Floating farms in Bangladesh
What's the first thing that comes to mind when you hear "floating farms"? Perhaps these are futuristic pictures from a movie about the future, the latest developments, post-apocalyptic survival. Or maybe something from the category of flying castles, so beautiful and so unattainable?
In fact, everything is much more prosaic. Floating farms appeared tens, even hundreds of years ago. At their core, they are rafts that hold on to river plants (usually water hyacinths) that rise and fall with the water. For many years in a row, such farms have been used to grow food in rainy countries like Bangladesh, when rivers overflowed, flooding vast areas.
The essence of the work of such farms is to create a vegetable garden with raised beds directly in the water. Farmers lay the plants layer by layer, about 1 m deep, after which vegetable crops are planted in the “rafts”. Usually it is okra, pumpkin, spinach, eggplant, turmeric, ginger, etc. Over time, these rafts decompose and release nutrients that feed the seedlings.
Floating farms are common not only in Bangladesh, but also in parts of Myanmar, Cambodia and India. Due to difficult climatic conditions, regular floods and floods in these countries, floating gardens have literally become a salvation for rural farmers and the only way to continue growing food.

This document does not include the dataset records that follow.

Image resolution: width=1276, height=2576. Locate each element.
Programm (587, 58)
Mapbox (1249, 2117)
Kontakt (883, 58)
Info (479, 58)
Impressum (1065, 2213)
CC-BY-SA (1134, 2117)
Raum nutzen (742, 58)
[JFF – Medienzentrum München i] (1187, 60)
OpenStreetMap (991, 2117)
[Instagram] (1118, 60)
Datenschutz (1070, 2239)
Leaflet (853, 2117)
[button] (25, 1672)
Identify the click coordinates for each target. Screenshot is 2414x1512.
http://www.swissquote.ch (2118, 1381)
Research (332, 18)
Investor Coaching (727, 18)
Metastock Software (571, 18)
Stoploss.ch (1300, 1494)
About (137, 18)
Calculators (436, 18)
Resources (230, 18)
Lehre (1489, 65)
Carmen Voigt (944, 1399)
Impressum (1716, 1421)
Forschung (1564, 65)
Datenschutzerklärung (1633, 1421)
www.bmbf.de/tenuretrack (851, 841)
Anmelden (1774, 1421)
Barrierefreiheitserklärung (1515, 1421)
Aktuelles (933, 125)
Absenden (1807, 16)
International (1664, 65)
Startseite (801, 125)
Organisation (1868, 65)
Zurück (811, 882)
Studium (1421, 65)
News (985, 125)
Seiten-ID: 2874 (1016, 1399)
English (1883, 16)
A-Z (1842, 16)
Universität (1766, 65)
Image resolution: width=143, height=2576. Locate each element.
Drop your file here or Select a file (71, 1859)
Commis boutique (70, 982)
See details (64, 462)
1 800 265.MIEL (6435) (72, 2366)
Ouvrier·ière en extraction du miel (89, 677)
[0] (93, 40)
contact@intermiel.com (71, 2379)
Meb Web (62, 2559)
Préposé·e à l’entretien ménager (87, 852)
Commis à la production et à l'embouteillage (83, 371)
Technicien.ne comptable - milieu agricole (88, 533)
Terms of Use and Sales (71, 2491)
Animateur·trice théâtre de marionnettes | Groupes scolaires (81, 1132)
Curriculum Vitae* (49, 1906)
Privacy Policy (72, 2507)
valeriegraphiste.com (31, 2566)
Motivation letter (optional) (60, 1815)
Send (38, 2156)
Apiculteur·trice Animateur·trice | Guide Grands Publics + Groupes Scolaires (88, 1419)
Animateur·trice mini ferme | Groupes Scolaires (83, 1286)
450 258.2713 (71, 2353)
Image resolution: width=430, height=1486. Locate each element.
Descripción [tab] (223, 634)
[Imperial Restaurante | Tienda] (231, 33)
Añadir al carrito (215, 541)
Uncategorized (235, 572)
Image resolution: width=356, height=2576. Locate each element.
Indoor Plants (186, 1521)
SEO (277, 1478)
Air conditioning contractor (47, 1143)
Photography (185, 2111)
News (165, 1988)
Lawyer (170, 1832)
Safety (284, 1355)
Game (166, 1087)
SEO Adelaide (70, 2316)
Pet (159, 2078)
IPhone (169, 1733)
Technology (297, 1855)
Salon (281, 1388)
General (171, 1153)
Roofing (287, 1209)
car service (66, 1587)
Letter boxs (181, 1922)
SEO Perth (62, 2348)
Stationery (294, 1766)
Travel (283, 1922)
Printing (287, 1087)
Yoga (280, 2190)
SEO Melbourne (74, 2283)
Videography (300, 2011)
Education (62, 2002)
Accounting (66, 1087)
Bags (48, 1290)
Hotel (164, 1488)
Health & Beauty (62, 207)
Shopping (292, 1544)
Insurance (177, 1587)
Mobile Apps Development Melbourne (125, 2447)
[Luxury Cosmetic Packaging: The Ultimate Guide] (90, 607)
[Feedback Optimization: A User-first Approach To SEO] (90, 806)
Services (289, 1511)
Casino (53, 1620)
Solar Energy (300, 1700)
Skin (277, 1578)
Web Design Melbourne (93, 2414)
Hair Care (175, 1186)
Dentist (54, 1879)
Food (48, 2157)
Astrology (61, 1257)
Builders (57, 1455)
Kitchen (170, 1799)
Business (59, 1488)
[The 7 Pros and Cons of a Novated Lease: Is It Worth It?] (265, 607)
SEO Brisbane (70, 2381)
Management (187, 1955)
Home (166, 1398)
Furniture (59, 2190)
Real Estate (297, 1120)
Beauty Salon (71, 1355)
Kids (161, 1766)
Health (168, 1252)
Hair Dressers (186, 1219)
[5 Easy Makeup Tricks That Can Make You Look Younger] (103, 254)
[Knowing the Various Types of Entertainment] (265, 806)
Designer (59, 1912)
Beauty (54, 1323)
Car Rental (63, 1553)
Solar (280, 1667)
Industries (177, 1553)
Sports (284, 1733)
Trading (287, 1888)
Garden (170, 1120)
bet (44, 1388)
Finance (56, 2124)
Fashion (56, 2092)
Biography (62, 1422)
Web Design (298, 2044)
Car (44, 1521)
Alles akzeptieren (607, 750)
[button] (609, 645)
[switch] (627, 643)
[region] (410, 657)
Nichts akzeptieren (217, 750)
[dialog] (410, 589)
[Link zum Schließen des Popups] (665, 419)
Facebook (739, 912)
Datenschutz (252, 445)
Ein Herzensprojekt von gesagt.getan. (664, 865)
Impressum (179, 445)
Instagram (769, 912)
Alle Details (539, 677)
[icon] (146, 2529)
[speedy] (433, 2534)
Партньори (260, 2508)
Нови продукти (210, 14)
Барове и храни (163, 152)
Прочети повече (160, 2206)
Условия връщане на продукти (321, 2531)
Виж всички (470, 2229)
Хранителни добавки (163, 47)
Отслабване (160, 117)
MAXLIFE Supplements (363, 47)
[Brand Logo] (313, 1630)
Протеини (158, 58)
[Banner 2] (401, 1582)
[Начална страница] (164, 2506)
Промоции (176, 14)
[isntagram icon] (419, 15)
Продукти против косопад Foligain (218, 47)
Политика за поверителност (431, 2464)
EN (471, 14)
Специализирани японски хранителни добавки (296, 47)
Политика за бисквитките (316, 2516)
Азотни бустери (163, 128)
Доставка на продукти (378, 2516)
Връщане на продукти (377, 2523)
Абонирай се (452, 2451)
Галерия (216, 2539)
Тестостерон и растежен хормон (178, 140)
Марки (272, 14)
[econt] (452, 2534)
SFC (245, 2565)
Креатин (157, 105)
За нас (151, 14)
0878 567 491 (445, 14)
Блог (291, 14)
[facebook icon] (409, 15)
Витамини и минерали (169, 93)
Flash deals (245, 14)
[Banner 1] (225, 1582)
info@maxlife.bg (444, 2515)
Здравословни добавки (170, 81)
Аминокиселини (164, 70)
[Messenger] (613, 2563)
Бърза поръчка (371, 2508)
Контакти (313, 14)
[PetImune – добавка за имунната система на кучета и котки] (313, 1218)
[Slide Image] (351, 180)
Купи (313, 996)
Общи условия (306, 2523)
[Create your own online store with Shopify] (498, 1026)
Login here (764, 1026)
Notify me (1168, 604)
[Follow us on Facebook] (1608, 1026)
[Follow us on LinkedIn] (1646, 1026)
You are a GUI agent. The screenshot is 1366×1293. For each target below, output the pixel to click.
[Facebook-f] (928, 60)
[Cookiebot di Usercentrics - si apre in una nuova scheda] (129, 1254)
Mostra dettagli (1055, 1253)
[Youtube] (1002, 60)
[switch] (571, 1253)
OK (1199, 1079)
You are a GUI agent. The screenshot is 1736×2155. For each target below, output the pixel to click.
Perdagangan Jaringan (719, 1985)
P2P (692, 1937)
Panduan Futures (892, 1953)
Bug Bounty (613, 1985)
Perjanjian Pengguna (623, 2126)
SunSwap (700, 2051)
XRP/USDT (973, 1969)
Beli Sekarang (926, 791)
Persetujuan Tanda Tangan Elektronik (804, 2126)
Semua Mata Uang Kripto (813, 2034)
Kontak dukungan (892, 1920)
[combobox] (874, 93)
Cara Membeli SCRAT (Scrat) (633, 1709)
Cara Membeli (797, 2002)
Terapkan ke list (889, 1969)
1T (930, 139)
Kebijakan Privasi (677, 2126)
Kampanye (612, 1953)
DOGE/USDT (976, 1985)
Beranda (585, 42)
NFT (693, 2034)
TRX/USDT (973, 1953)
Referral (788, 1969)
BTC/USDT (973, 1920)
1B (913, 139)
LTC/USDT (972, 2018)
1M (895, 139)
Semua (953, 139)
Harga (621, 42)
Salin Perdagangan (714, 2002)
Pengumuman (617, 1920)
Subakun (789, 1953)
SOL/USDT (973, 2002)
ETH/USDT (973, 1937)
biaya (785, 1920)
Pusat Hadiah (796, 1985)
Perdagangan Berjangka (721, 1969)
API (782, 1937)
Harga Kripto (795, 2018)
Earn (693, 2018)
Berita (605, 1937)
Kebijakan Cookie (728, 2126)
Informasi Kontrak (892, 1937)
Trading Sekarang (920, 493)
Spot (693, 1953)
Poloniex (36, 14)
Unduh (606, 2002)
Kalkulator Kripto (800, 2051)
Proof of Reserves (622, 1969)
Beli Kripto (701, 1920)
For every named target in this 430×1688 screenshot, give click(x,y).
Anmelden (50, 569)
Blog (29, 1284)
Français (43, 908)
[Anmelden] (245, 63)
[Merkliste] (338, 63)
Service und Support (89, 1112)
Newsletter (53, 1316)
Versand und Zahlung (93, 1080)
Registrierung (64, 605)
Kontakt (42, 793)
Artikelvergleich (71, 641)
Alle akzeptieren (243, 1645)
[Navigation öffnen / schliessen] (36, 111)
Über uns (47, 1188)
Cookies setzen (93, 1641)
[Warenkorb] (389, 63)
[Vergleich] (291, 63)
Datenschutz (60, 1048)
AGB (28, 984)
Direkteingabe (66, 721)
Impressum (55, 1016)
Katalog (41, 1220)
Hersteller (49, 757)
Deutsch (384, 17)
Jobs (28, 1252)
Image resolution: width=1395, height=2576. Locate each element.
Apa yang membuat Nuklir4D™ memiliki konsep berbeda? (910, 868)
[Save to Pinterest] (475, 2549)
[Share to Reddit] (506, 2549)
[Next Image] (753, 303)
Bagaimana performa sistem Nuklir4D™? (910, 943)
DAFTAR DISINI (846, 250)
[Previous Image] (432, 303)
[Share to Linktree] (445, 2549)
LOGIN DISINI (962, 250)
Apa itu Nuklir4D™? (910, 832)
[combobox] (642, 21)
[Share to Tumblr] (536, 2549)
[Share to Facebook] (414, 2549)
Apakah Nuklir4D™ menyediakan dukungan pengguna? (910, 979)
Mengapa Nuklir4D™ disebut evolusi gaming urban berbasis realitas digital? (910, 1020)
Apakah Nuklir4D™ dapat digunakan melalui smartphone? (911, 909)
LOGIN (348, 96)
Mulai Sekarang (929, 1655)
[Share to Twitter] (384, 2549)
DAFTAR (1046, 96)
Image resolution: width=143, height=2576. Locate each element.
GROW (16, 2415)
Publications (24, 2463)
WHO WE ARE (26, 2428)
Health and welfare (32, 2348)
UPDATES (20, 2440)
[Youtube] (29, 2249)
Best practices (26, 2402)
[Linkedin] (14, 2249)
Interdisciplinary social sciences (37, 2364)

Scientists at Ohio University are interested in this phenomenon. They believe that the Bangladeshi floating farm model can offer a solution to the food problem in the parts of the world most affected by flooding due to climate change. Scientists suggest that such farms can guarantee food security for individual households.
Mission
im
possible - grow food with little or no soil. In Bangladesh, rice has historically been cultivated, but over time, many farmers decided to abandon it. alternative crops have great returns in the face of climate change.
During the study, scientists talked to farmers and their families and came to surprising conclusions: floating farms are more than capable of providing stability both in the amount of food consumed personally and in the income of the farm family from the sale of leftovers. Climate instability is not a hindrance.
For planting, hybrid seeds are usually used, which must be purchased annually for growing various vegetable crops on "rafts". Floating farms are just as attacked by pests as ordinary ones, so a significant part of the cost is spent on fertilizers and pesticides. But farmers argue that these costs more than pay off and the benefits outweigh the costs.
In Bangladesh, caring for floating gardens is a family affair, which is handled by everyone, young and old: children, adults and old people alike. Each has a different range of responsibilities - from preparing seedlings to collecting aquatic plants to create “rafts”. Some craftsmen even breed fish in the waters around the floating gardens. According to one of the interviewed farmers, he earns 4-5 times more on such a farm than on traditional rice fields.